Iterators and Generators - Asynchronous Task Running - 《Understanding ECMAScript 6》

Asynchronous Task Running

Asynchronous Task Running

A lot of the excitement around generators is directly related to asynchronous programming. Asynchronous programming in JavaScript is a double-edged sword: simple tasks are easy to do asynchronously, while complex tasks become an errand in code organization. Since generators allow you to effectively pause code in the middle of execution, they open up a lot of possibilities related to asynchronous processing.

The traditional way to perform asynchronous operations is to call a function that has a callback. For example, consider reading a file from the disk in Node.js:

let fs = require("fs");
fs.readFile("config.json", function(err, contents) {
    if (err) {
        throw err;
    }
    doSomethingWith(contents);
    console.log("Done");
});

The fs.readFile() method is called with the filename to read and a callback function. When the operation is finished, the callback function is called. The callback checks to see if there’s an error, and if not, processes the returned contents. This works well when you have a small, finite number of asynchronous tasks to complete, but gets complicated when you need to nest callbacks or otherwise sequence a series of asynchronous tasks. This is where generators and yield are helpful.

A Simple Task Runner

Because yield stops execution and waits for the next() method to be called before starting again, you can implement asynchronous calls without managing callbacks.
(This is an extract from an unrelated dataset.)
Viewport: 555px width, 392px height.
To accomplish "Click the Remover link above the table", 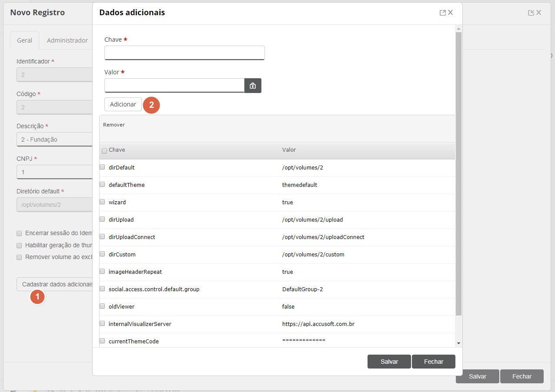I will coord(114,125).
To start, you need a function that can call a generator and start the iterator, such as this:

function run(taskDef) {
    // create the iterator, make available elsewhere
    let task = taskDef();
    // start the task
    let result = task.next();
    // recursive function to keep calling next()
    function step() {
        // if there's more to do
        if (!result.done) {
            result = task.next();
            step();
        }
    }
    // start the process
    step();
}

The run() function accepts a task definition (a generator function) as an argument. It calls the generator to create an iterator and stores the iterator in task. The task variable is outside the function so it can be accessed by other functions; I will explain why later in this section. The first call to next() begins the iterator and the result is stored for later use. The step() function checks to see if result.done is false and, if so, calls next() before recursively calling itself. Each call to next() stores the return value in result, which is always overwritten to contain the latest information. The initial call to step() starts the process of looking at the result.done variable to see whether there’s more to do.
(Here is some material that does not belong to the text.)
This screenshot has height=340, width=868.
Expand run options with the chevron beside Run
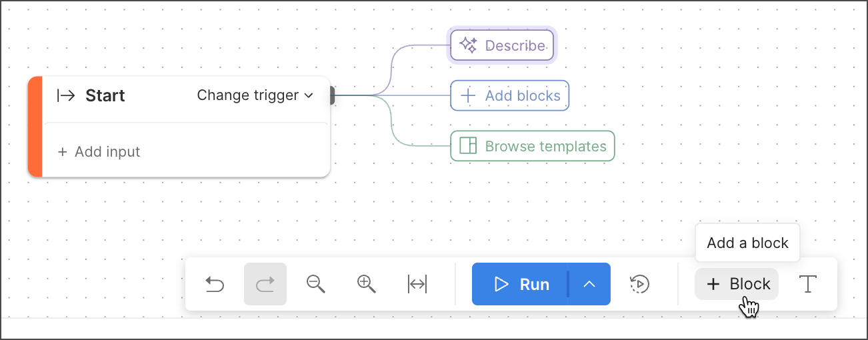[x=589, y=285]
With this implementation of run(), you can run a generator containing multiple yield statements, such as:

run(function*() {
    console.log(1);
    yield;
    console.log(2);
    yield;
    console.log(3);
});

This example just outputs three numbers to the console, which simply shows that all calls to next() are being made. However, just yielding a couple of times isn’t very useful. The next step is to pass values into and out of the iterator.

Task Running With Data

The easiest way to pass data through the task runner is to pass the value specified by yield into the next call to the next() method. To do so, you need only pass result.value, as in this code:

function run(taskDef) {
    // create the iterator, make available elsewhere
    let task = taskDef();
    // start the task
    let result = task.next();
    // recursive function to keep calling next()
    function step() {
        // if there's more to do
        if (!result.done) {
            result = task.next(result.value);
            step();
        }
    }
    // start the process
    step();
}

Now that result.value is passed to next() as an argument, it’s possible to pass data between yield calls, like this:

run(function*() {
    let value = yield 1;
    console.log(value);         // 1
    value = yield value + 3;
    console.log(value);         // 4
});

This example outputs two values to the console: 1 and 4. The value 1 comes from yield 1, as the 1 is passed right back into the value variable. The 4 is calculated by adding 3 to value and passing that result back to value. Now that data is flowing between calls to yield, you just need one small change to allow asynchronous calls.

Asynchronous Task Runner

The previous example passed static data back and forth between yield calls, but waiting for an asynchronous process is slightly different. The task runner needs to know about callbacks and how to use them. And since yield expressions pass their values into the task runner, that means any function call must return a value that somehow indicates the call is an asynchronous operation that the task runner should wait for.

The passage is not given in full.